Les crimes ont touché Claire Ly dans sa chair. Dès le début de la révolution, son père et son mari ont été fusillés, ainsi que 300 autres personnes. La tuerie s'est déroulée à 30 km au sud de Battambang, sur un carré de rizière où Claire a choisi de s'arrêter, lors de sa route de notre retour vers la capitale. Ne reste à cet endroit qu'un arpent de terre bourbeuse, barré par une digue épaisse sous laquelle les corps ont été ensevelis. Une pauvre famille de paysans cultive cette parcelle bon marché, car supposée être hantée par les esprits des défunts. Elle nous guide jusqu'au renflement de terre semé d'arbustes et y plante des bâtonnets d'encens, en signe de prière commune avec Claire. « Je pensais, soupire-t-elle, hurler de douleur en cet endroit. Face aux miens qui m'accueillent du fond de la terre khmère, une grande paix m'envahit. Je leur offre le cadeau de ma vie préservée et de celle de mes trois enfants, ainsi que ma détermination à lutter pour que leur mort ne soit jamais vaine. En les tuant, en transformant leurs survivants en bêtes de somme et en endoctrinant leurs enfants, les Khmers rouges ont voulu écraser notre humanité. Ce forfait inouï, je le rappellerai au procès. Pour qu'il soit le préalable à la ré-humanisation du Cambodge ! »
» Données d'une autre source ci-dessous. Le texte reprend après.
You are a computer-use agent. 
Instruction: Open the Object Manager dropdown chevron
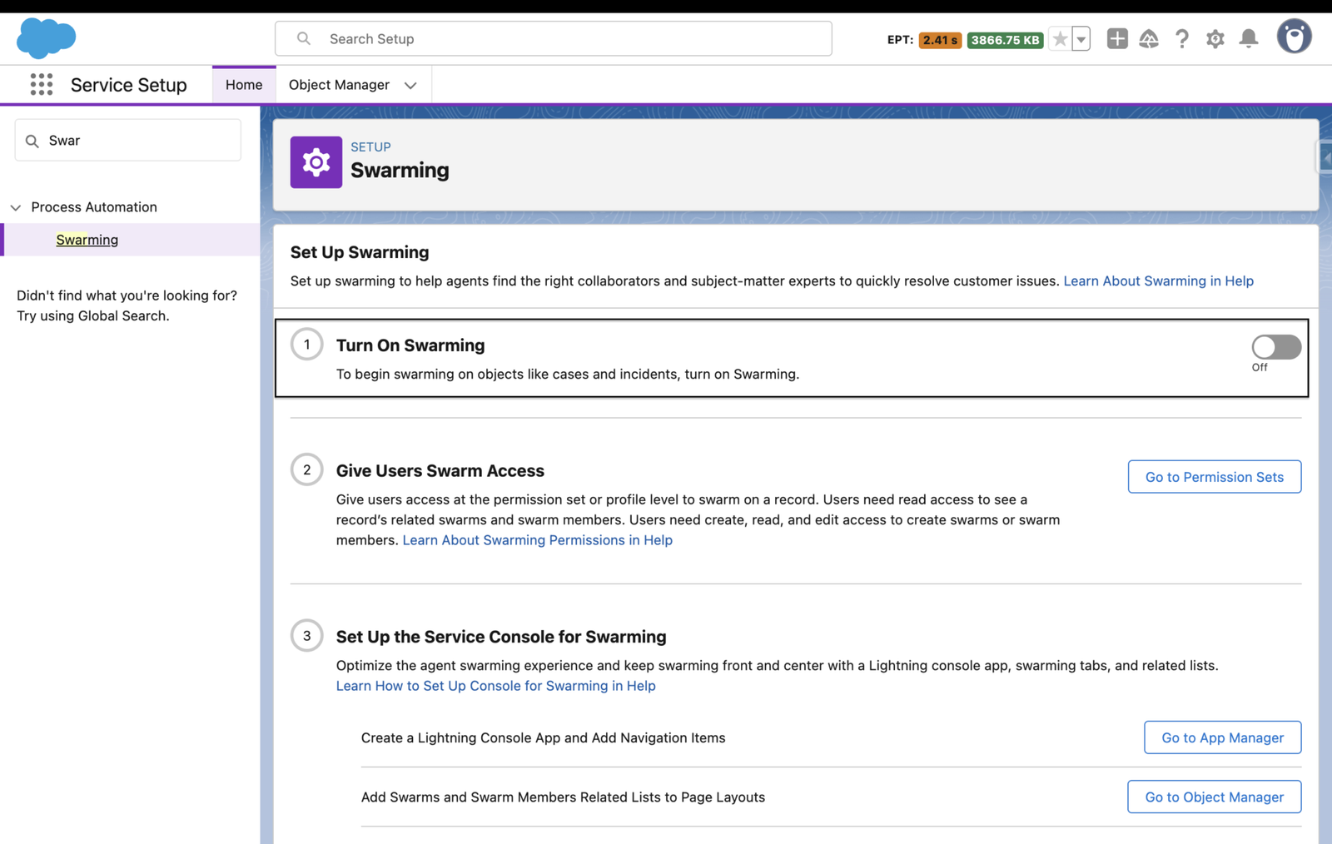click(410, 84)
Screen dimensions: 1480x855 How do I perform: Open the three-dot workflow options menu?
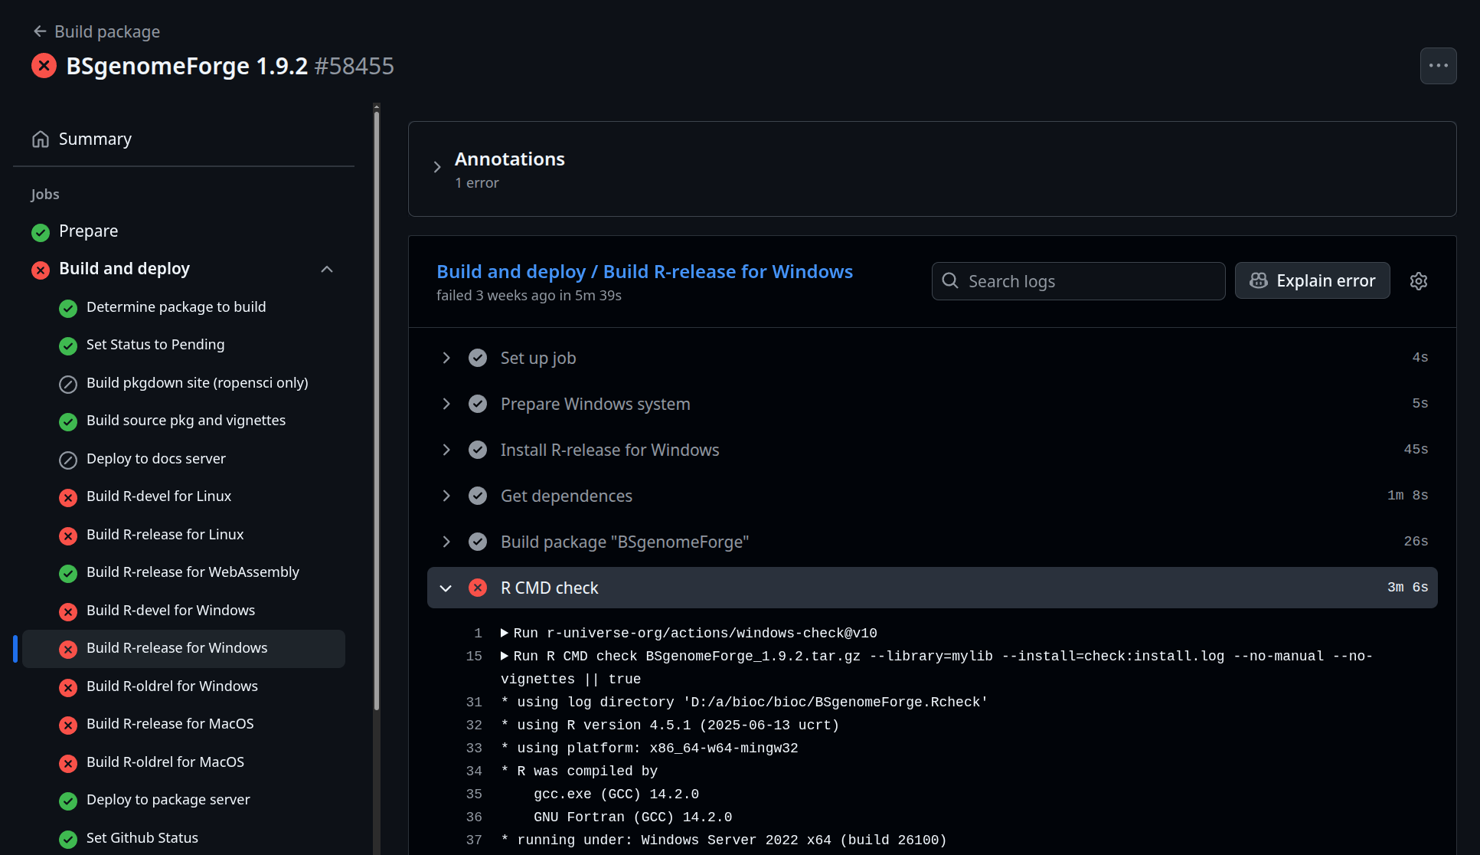tap(1438, 66)
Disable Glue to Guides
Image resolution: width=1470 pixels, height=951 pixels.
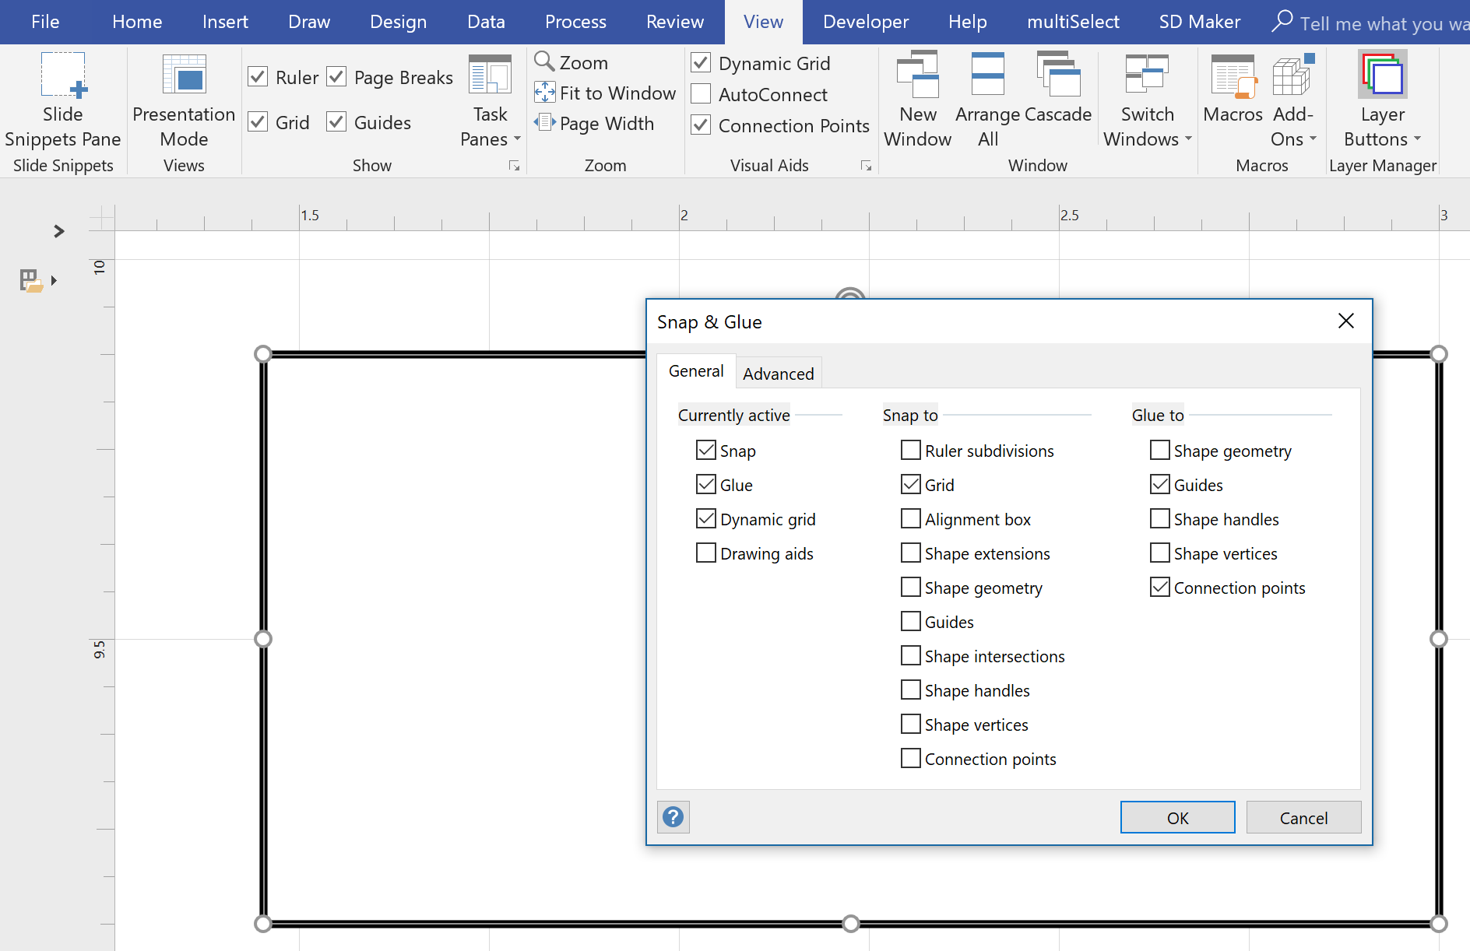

Longtemps, comme tant de ses compatriotes, Claire Ly a voulu oublier. Tourner la page de ses souffrances indicibles, au fil d'un exil qui l'engageait, au départ, à mordre dans la vie sans plus se soucier du passé. Mais celui-ci l'a rattrapé, notamment lors de ses retours au Cambodge, où elle est désormais capable d'affronter le pire. A Phnom Penh, le centre de détention et de torture S21, transformé en « Musée du génocide », n'est autre qu'un ancien lycée où Claire enseignait la philosophie avant la révolution. Fermant les yeux dans cette enceinte à présent cernée de barbelés, elle revoit l'accueil de ses élèves qui rangeaient leur vélo sous les manguiers, avant de la saluer dans sa salle de classe au premier étage. Mais celle-ci n'est plus, maintenant, qu'une cellule atroce, au centre de laquelle un lit en fer forgé symbolise l'horreur du régime des Khmers rouges. Des détenus y étaient sauvagement suppliciés avant d'être exécutés. Près de 20 000 ont été éliminés à S21. « Jusqu'où la bête humaine peut-elle aller ? se demande Claire Ly. Jusqu'à donner la mort en ce lieu d'apprentissage du savoir, et donc de transmission d'une part de la vie… Et moi qui pensais que l'éducation était un rempart contre la barbarie ! Non, c'est le cœur des hommes qu'il faut changer ! Heureusement, j'ai découvert que le Christ avait partagé notre condition humaine, pour nous prouver que l'on pouvait aller vers la grandeur. Cet appel à transformer nos mentalités est devenu le centre de ma foi chrétienne. »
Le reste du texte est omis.